Macros as a concept are not specific to Rust, as they can be found in languages like Lisp, C/C++, Scala, and a host of others. Although one clear distinction of macros in Rust is that it provides type safety. Meaning that it provides mechanisms to prevent generating programs or source code that are not type-safe.

That is what macros are in a nutshell, a mechanism for taking inputs (other source codes, or just string patterns) and using these to generate source code/program at compile time.

So now that we know what macros are, we talk about how macro usage looks like.

What does macros usage look like in Rust?

Before looking at how to create macros in Rust, it is instructive to see how already created macros are used.

There are two distinct ways of making use of macros in Rust. macros are either used via A syntax I call bang function syntax or via attribute syntax.

The bang function syntax is the syntax that looks like a function call but with an exclamation mark at the end of the function name. For example things like: println!(), dbg!(), format!().

These are used to invoke macros and are not normal function calls.

Attributes syntax, on the other hand, is the syntax used for annotation. It takes the form of #[..] or #![..] and they can be placed on various language elements like functions, structs, enums, etc. This is another syntax that can be used to invoke macros.
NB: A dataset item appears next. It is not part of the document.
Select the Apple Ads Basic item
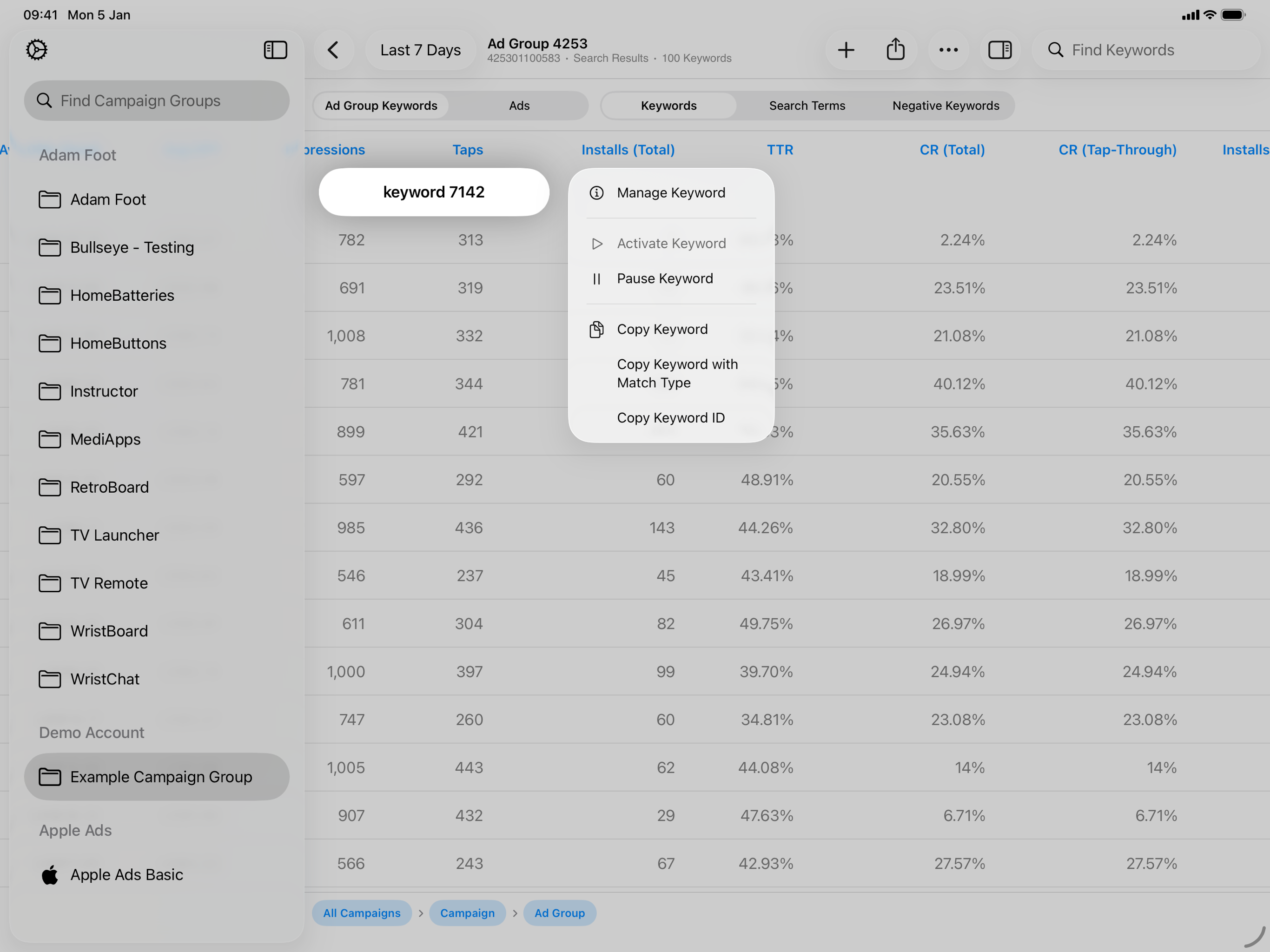Screen dimensions: 1270x952 pyautogui.click(x=126, y=874)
A real-world example of attribute syntax being used to invoke macros can be found in the web framework called rocket. For example in the code below, gotten from the documentation here where we see the definition of a handler for the / HTTP path:

fn index() -> &'static str {
    "Hello, world!"

The #[get("/")] syntax is invoking a macro defined by the rocket framework. This invocation means that at compile time, the custom get macro will take the function index() as input, process it, and generate the exact source code, the framework needs to be able to call this function in response to an HTTP GET request to the path /. Essentially fulfilling what a macro is: a mechanism to generate source code at compile time.
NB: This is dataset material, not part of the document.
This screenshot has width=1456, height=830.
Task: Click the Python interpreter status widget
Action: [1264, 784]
The exact syntax used to call a macro depends on the type of macro and how it has been created. Some macro types are called via the bang function syntax, while other kinds are called via the attribute syntax.

Types of Rust macros.

In Rust, there are two types of macros: Declarative macros and Procedural macros. There are then 3 subcategories of procedural macros: Custom-derive macros, Attribute-like macros, and Function-like macros.

Basically types of Rust macros:

  • Declarative macros (also referred to as macro by example or mbe for short)
  • Procedural macros
    • Function-like
    • Attribute-like macros
    • Custom derive macros

The first thing to note in this categorisation is what makes declarative macros different from procedural Macros.

The difference lies in their inputs and outputs, and also how they are created and used.

Declarative macros take what can be described as token fragments while procedural macros take TokenStream as inputs. Token fragments are like string patterns that can further be qualified by a fragment specifier that tells what kind they are. Fragment specifiers can be used to specify the inputs are block, expression, statement, etc. See Fragment Specifiers for an overview of the supported fragment specifiers.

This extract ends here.